** Dataset excerpts **
_ _ _ _ _
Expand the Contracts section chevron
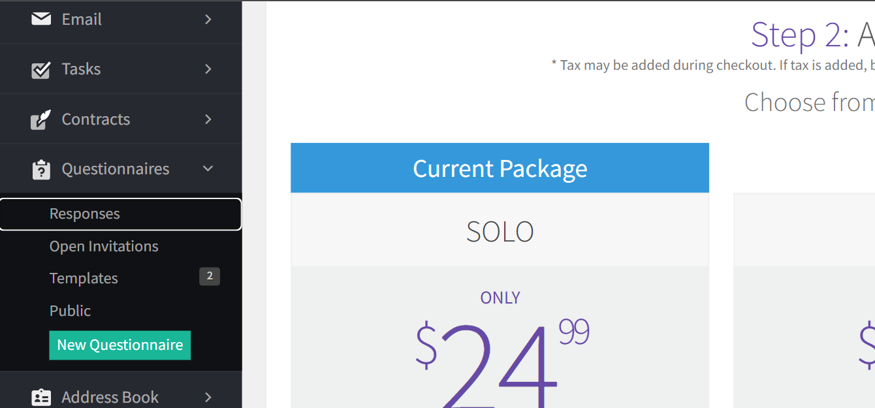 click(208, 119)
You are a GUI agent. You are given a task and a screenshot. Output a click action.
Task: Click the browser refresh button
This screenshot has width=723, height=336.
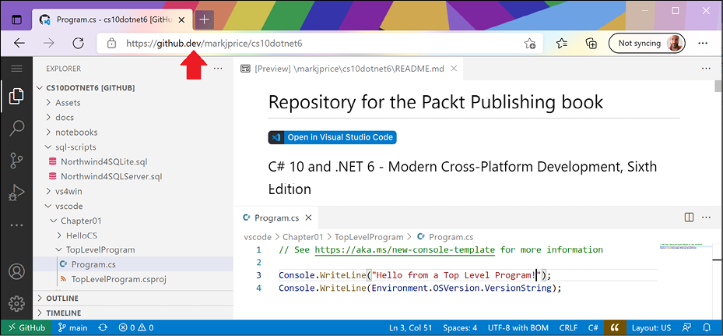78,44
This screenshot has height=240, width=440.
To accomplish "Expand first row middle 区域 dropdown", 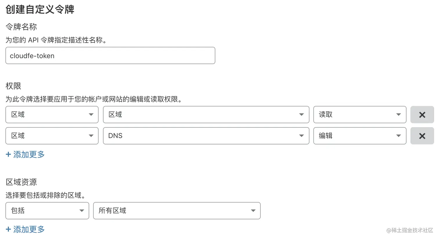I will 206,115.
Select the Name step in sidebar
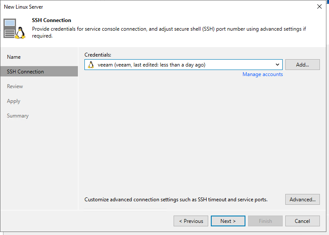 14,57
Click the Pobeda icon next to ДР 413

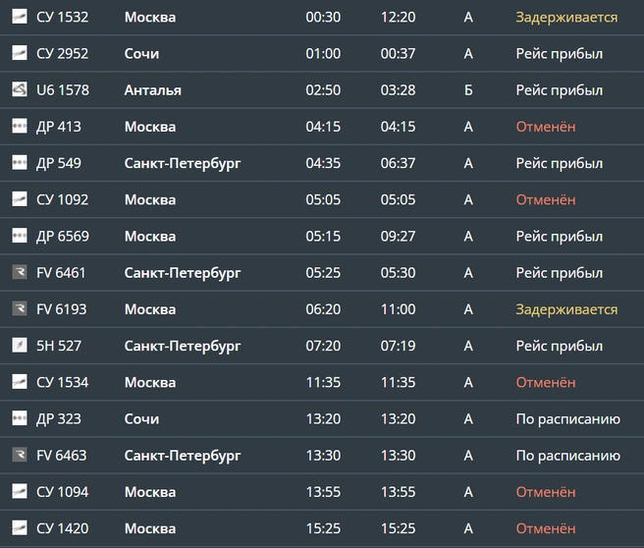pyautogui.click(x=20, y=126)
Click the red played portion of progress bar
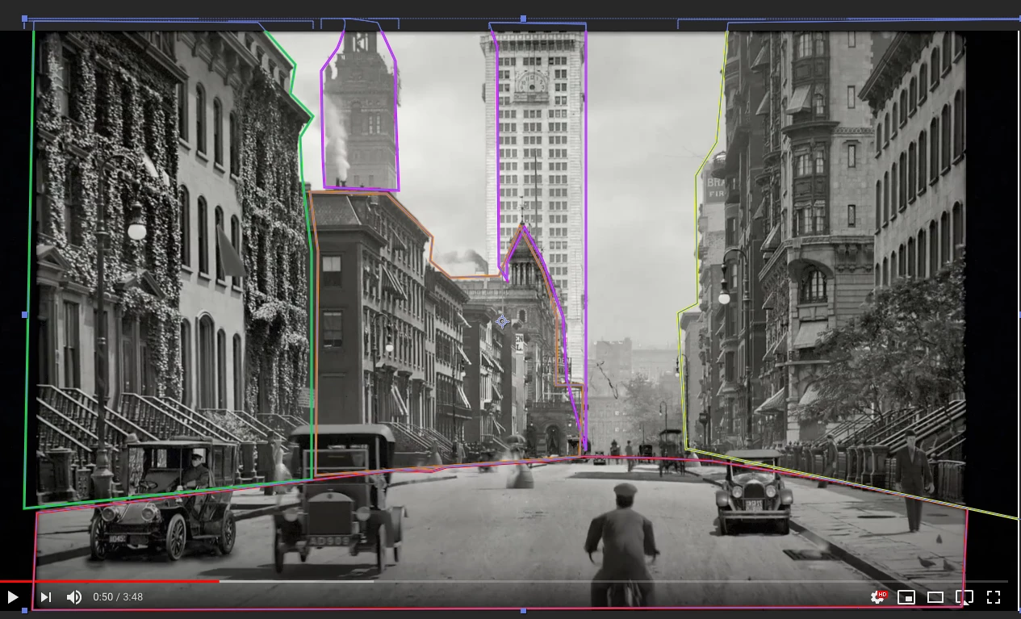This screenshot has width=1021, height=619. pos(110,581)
_ _ _ _ _
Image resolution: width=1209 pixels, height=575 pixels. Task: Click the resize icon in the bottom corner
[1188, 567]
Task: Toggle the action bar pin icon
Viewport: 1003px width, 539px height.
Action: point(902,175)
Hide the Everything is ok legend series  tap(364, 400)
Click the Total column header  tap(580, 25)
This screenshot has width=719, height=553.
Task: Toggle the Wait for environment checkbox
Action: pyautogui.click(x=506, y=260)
_ _ _ _ _
** Work task **
In the listing above, the lines from the one containing "Task: Toggle the action bar pin icon" through the one containing "Hide the Everything" must be set down exactly, with no other lines.

** Answer section **
Task: Toggle the action bar pin icon
Viewport: 1003px width, 539px height.
Action: point(902,175)
Hide the Everything is ok legend series  tap(364, 400)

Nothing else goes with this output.